Handbook of Microscopy for Nanotechnology edited by Nan Yao and Zhong Lin Wang is quite a nice textbook. Video tutorials on AFM are elsewhere in youtube
Thank you very much for your answer. I am really new to AFM. in some ppt, I can see at least atomic distance between tip and sample in contact mode. I have attached that image( the plot didn't come to zero distance)... I am very happy if you clarify my doubt
Dear Sridhar, as Bartlomiej saids, what is contact indeed? in the so called contact mode you have to approach as much as the tip is able to even damage or being damaged by the sample, but at the microscopic level you could argue there is not contact at all because you are in the lenght of a chemical bond... In resume, contact mode means that, tip/sample touch therefore is the most damaging mode but the one that provides the highest resolution in AFM. Intermittent mode is gentler with sample and tip but as far as you are oscillating the tip you have some lost of resolution. But depending on the sample sometimes you must use one of another (soft samples for example, intermittent is better; conductive, friction modes need contact).
i think you should in any case use non contact to avoid tip contamination and for the highest resolution in air liquid and vacuum. The highest possible resolution in my view is atomic and inter-molecular resolution.
For true atomic resolution in air please see our recent paper http://pubs.acs.org/doi/abs/10.1021/nn501696q or soft samples HOPG and hard samples Graphene on SiC(0001). We can even resolve the single bonds between carbon atoms in air with hydrophilic bulk silicon tips which are common and hydrophobic very robust sapphire tips which are chemically inert, extremely wear resistant and usable on various samples even in thin solution films with atomic resolution http://journals.aps.org/prb/abstract/10.1103/PhysRevB.87.245415 .
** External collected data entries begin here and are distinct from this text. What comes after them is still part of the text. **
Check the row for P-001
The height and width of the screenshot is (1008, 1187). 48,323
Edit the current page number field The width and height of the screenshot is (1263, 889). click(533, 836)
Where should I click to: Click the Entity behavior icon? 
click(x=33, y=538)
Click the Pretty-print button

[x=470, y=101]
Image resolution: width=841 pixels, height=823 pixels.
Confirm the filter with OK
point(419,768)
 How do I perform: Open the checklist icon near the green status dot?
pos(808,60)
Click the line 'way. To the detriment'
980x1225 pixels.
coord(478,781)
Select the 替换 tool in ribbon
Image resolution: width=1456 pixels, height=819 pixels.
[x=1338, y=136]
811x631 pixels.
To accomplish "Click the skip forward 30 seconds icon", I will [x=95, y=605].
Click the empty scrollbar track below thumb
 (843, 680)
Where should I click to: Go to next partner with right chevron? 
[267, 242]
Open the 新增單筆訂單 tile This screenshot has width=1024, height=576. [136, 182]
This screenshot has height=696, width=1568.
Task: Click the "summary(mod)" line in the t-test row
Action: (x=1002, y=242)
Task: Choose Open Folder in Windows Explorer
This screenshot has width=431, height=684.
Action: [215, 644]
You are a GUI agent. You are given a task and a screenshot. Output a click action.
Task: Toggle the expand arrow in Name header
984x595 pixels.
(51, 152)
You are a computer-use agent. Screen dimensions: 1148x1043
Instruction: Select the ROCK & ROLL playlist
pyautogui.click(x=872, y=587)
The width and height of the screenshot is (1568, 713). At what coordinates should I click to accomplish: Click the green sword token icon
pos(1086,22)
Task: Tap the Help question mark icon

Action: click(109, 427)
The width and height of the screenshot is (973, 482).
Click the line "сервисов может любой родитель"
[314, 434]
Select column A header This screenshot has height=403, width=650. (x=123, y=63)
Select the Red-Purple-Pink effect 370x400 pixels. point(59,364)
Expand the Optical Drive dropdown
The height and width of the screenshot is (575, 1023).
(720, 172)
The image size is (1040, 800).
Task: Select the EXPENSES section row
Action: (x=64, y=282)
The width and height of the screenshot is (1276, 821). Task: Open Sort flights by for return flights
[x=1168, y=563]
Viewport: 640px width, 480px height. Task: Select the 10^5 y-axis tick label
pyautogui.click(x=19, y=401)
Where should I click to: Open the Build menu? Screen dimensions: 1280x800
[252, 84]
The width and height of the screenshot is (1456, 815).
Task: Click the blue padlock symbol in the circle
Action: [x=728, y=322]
Small, soft things like proteins will do better in tapping mode. Well anchored things, like nuclear pores in a synthetic lipid bilayer that are well attached to a mica surface can actually be imaged in contact mode, but with very small scan sizes. Large things like fixed cells can be imaged in tapping mode or contact mode. A lot of the success you have will depend on the probe you use and your experience with the machine. Setting the appropriate parameters for each condition is key. In the beginning, try several different probes and imaging modes before settling on the best one. It will take a long time before you find your "favorite" probe for the application. Patience is a virtue with AFM. Companies will often send sample packs out if you ask, they can also give you a good idea of how to image your particular sample.